2 The matter is referred
back to the Refugee Appeal Board to determine the respondent’s
appeal in terms of
s 26
of the
Refugees Act 130 of 1998
.
JUDGMENT
Maya
P
(Wallis, Mbha and Schippers JJA and
Mothle AJA concurring):
Introduction
[1]
This is an appeal against the judgment of the Gauteng Division,
Pretoria (Maluleke AJ). The court a quo reviewed and set aside
the
decision of the first appellant, the Refugee Appeal Board of South
Africa (the RAB). The RAB declined to entertain an appeal
lodged by
the respondent, Mr Paul Joseph Mutombo Mukungubila, an asylum
seeker
[1]
from the Democratic Republic of Congo (the DRC). The court a quo then
replaced the RAB’s decision with one granting Mr Mukungubila
asylum
[2]
in the Republic of South Africa and related declaratory relief. The
appeal is with leave of the court a quo.
Facts
[2]
According to the founding and supplementary affidavits, Mr
Mukungubila is a citizen of the DRC who seeks asylum in South Africa
in terms of s 21 of the Refugees Act 130 of 1998 (the
Refugees
Act).
>
[3]
He
describes himself as a politician and a prophetic religious leader.

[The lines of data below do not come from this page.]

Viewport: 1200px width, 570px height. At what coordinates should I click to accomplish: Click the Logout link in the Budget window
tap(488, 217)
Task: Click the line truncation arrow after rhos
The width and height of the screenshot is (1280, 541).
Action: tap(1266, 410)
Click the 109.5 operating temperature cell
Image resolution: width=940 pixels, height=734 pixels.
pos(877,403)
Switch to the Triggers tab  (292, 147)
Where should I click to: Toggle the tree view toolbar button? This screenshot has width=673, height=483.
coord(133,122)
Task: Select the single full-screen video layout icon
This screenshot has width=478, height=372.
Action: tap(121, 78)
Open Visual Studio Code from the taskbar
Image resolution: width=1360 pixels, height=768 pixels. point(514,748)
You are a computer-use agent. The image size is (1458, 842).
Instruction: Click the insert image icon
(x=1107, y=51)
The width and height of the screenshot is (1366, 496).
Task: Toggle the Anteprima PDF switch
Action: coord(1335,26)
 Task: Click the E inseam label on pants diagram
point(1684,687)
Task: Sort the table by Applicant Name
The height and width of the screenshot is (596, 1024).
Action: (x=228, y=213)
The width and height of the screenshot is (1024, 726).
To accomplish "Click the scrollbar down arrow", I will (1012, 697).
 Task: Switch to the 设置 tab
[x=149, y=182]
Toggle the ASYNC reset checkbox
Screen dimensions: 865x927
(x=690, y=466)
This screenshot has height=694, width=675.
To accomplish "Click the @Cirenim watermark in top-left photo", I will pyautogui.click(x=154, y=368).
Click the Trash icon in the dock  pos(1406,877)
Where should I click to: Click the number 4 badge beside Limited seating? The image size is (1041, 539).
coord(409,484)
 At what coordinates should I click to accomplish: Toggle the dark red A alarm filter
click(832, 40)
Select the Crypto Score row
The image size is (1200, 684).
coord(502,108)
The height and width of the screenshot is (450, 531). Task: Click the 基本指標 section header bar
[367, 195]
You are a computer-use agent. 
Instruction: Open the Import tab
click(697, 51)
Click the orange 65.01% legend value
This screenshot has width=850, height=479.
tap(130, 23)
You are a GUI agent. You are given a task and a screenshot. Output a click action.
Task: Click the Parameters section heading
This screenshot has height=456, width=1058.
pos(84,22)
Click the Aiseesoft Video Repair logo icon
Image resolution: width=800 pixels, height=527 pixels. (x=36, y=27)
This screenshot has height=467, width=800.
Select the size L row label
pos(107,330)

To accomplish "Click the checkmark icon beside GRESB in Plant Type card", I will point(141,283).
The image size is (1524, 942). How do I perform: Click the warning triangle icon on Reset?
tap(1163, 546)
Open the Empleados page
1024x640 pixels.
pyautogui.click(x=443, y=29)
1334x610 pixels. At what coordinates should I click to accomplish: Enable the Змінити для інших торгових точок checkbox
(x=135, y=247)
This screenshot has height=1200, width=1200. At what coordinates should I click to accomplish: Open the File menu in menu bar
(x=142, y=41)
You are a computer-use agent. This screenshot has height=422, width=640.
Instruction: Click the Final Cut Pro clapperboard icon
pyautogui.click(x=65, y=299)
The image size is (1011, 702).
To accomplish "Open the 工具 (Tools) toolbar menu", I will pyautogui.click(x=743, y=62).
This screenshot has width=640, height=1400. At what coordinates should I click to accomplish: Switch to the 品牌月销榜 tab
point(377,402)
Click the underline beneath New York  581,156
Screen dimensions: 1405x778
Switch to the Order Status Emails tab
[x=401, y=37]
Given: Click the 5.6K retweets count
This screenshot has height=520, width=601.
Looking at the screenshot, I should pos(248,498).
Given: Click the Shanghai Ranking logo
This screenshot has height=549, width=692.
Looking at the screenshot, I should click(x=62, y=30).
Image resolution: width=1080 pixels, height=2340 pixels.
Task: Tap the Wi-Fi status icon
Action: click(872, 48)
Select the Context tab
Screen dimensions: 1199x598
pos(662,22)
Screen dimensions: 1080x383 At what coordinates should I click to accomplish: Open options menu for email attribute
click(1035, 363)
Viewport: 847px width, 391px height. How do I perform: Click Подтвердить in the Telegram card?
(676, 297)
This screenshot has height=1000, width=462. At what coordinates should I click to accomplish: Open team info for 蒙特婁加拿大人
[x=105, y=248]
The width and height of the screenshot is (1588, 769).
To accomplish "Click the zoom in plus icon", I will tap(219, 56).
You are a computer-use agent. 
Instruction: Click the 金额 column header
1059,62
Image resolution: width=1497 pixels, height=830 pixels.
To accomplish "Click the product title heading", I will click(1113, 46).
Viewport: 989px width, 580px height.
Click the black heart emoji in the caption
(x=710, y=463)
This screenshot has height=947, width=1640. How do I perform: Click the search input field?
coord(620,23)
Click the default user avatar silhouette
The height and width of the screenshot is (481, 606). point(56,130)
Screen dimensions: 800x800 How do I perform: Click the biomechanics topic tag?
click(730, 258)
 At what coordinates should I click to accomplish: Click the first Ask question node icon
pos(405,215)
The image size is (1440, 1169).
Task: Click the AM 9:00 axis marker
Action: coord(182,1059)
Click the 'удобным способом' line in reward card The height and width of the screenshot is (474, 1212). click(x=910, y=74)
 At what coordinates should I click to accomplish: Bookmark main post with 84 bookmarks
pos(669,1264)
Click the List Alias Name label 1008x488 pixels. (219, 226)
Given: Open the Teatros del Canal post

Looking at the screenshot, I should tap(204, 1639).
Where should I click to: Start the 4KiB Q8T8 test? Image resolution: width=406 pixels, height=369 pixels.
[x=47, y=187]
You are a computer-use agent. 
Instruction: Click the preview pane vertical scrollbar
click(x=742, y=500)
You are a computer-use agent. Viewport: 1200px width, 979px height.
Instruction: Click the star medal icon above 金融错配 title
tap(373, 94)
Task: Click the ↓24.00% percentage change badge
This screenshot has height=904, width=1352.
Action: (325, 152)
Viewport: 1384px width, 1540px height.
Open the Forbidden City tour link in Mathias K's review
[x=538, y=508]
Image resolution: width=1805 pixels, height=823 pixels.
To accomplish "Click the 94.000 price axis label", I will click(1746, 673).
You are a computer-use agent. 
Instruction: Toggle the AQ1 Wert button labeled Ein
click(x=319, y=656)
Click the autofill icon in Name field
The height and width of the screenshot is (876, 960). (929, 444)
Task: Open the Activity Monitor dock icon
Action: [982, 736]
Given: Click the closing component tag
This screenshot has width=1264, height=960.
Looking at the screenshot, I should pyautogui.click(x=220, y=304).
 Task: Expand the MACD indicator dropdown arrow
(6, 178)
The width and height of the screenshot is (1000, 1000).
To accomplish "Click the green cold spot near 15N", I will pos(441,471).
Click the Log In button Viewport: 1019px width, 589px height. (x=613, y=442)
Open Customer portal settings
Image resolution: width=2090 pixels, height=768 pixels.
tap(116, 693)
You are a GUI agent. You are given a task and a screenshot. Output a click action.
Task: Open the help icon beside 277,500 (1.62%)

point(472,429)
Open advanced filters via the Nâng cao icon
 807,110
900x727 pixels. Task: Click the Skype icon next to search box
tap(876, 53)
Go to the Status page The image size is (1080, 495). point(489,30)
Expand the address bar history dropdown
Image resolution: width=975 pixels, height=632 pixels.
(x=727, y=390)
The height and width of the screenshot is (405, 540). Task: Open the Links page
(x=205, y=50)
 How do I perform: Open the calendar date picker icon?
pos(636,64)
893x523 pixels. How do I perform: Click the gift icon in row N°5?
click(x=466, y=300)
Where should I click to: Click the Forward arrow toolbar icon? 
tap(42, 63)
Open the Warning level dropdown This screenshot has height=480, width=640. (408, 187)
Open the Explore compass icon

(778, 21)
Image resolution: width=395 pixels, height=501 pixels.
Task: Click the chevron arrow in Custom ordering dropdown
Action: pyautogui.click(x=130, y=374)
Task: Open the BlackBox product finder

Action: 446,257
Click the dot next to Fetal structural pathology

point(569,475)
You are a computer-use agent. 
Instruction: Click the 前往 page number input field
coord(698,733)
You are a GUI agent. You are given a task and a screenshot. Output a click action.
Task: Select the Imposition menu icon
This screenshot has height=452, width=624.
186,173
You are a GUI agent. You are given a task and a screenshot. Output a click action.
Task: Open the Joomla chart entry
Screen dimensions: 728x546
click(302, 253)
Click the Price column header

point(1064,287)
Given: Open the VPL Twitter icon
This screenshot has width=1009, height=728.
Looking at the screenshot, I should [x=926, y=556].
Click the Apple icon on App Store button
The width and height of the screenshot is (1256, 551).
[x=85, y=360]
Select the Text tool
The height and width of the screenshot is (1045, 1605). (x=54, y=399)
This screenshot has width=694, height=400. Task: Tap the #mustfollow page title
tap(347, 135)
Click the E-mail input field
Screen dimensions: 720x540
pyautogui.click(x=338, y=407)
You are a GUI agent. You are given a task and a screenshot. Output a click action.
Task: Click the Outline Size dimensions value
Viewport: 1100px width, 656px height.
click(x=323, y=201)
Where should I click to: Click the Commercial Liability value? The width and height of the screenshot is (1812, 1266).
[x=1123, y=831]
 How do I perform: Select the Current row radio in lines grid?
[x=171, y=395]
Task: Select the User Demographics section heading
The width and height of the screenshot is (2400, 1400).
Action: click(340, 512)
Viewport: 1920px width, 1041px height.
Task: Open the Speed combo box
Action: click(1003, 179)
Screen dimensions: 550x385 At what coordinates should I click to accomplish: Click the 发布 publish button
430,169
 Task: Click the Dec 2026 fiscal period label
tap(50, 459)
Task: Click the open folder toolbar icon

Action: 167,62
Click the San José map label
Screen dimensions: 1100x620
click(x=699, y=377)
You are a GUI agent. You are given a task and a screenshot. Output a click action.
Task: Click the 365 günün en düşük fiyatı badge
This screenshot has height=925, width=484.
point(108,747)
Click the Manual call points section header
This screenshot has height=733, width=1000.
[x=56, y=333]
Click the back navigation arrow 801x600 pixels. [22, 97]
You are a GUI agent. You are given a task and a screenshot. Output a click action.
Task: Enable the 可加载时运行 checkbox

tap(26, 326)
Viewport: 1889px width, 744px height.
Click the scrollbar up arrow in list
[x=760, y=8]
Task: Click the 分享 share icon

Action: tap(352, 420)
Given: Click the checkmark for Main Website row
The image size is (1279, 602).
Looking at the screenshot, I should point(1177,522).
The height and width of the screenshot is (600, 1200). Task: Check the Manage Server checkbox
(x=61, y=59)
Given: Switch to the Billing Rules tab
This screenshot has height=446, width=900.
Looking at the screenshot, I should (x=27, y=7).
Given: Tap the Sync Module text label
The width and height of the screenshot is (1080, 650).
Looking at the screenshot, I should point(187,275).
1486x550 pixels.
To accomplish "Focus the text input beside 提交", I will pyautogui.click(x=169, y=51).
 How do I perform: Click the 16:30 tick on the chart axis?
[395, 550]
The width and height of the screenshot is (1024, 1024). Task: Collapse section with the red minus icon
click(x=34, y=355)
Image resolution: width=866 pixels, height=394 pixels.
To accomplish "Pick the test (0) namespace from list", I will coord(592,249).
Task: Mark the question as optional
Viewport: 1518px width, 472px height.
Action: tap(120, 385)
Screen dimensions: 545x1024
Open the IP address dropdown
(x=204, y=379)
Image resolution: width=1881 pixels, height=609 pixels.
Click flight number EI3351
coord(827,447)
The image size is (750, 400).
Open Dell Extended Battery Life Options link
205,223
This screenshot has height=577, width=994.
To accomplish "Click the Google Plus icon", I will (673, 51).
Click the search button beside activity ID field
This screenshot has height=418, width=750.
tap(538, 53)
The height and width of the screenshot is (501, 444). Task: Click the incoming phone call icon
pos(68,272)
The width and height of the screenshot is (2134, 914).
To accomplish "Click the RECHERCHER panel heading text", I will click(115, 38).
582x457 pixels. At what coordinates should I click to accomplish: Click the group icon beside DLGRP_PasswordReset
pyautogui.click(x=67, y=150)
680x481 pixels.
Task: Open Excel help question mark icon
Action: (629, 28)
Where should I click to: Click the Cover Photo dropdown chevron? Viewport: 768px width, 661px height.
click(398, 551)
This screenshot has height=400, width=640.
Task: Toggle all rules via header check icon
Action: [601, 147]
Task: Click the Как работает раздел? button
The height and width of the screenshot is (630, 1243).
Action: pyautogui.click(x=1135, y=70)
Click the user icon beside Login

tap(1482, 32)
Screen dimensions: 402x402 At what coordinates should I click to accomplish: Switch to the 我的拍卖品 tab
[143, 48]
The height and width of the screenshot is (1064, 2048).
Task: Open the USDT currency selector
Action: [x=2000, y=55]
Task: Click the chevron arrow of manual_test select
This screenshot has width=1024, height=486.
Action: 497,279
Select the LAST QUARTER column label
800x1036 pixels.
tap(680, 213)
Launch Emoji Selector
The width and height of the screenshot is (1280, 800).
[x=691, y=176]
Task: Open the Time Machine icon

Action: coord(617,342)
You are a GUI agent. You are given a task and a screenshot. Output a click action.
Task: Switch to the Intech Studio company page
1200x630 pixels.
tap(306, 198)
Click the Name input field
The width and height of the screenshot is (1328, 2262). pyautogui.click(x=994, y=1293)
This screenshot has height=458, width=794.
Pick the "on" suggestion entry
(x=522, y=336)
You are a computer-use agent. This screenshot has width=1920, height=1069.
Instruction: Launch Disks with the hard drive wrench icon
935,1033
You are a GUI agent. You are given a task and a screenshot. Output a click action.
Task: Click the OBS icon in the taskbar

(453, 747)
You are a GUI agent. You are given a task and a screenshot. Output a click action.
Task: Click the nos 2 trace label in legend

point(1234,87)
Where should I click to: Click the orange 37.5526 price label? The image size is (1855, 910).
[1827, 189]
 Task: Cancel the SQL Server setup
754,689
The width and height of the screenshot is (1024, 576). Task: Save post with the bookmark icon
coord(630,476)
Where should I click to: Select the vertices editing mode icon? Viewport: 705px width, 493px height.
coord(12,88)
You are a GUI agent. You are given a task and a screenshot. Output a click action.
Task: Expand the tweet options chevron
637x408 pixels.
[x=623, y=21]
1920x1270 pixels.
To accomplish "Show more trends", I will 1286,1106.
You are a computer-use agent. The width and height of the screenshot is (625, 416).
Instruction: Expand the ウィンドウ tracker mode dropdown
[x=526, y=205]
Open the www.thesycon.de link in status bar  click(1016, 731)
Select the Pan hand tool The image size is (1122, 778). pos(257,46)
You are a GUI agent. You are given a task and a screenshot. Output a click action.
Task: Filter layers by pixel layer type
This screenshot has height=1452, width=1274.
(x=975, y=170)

His organisation, the Ministry for the Restoration from Black
Africa,
is based in the DRC and had over a thousand members. He has also
worked for a Human Rights Organisation known as C.I.F.D.H.
He alleged
that he left the DRC out of fear that he would be persecuted and
murdered by the DRC military and police forces. This
had happened to
some of his followers, who were savagely attacked and killed by the
DRC security forces whilst unarmed and engaged
in peaceful
demonstration in an attempt to voice legitimate political protest.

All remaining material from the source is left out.